When a lease come to an end, the ‘dilapidations clause’ makes the tenant liable to restore the let premises to the same state they were in when the tenant first occupied them.
It is established law that when a lease comes to an end, the landlord cannot use the dilapidations clause to make a windfall profit out of a tenant.
This might occur, for example, when the schedule of dilapidations is agreed and payment made, but the landlord demolishes the property in order to redevelop it.
The principles that govern the payment under a dilapidations clause are:
- The amount of damages has to be assessed on a reasonable basis. The landlord’s intentions for the building are of central importance to this, as an intention to redevelop or demolish the property would probably render the dilapidations trivial. In a recent case, the argument that extensive refurbishment was one of the options available to a landlord was insufficient to dislodge a tenant’s liability for dilapidations since the landlord had other reasonable options for the property and had not yet decided what to do with it.
- If there is no realistic alternative to demolition or redevelopment, then the fact that the landlord had no settled intention as regards the future of the premises may not have an effect on the assessment of the damages for dilapidations, which would normally therefore be nil or minimal.
- Where the landlord undertakes a scheme of redevelopment or refurbishment beyond that which the tenant could be expected to pay for, the landlord’s right to reimbursement is limited to what the tenant would have paid to put the premises in reasonable repair as they were previously.
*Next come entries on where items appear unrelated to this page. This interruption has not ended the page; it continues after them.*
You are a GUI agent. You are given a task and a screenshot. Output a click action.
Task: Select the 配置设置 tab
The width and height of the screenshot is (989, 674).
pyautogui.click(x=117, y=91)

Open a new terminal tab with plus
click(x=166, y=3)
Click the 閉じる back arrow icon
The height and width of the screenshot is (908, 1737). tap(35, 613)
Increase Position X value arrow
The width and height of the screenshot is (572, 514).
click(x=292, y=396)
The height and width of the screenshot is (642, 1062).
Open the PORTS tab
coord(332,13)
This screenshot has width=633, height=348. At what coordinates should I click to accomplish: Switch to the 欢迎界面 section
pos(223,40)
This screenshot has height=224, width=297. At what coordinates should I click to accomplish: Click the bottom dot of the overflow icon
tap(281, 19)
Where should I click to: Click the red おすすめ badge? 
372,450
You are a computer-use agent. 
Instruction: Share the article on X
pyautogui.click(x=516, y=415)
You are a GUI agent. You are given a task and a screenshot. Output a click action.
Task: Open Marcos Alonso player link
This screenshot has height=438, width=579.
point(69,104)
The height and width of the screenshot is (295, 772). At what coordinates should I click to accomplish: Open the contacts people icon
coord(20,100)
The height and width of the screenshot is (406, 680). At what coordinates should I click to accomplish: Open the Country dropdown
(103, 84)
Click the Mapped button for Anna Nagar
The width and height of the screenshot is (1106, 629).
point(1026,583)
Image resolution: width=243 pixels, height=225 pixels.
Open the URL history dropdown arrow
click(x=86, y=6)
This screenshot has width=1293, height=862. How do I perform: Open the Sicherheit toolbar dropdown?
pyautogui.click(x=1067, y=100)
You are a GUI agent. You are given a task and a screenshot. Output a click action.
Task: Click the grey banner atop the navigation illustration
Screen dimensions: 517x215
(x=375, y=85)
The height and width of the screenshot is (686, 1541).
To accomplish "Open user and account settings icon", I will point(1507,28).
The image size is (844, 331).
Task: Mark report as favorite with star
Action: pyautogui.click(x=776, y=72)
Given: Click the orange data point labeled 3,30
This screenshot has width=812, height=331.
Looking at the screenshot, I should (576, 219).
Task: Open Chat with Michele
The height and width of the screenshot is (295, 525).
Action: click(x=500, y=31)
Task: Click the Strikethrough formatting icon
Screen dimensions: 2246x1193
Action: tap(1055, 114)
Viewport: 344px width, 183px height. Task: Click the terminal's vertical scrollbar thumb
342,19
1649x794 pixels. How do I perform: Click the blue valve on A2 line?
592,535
The landlord must carry the cost of improvements.
- If the landlord can prove it would have acted differently if the premises were returned in good repair, it can recover the cost of the dilapidations less the cost of any subsequent work undertaken which would have rendered putting right the dilapidations unnecessary.
- If the return of the premises in a dilapidated state results in loss of rent, the landlord may claim for the lost rent for any period which exceeds the period the tenant would have taken to comply with the dilapidations covenant, to the extent that the landlord can demonstrate a causal connection between the failure to repair and the loss of rent.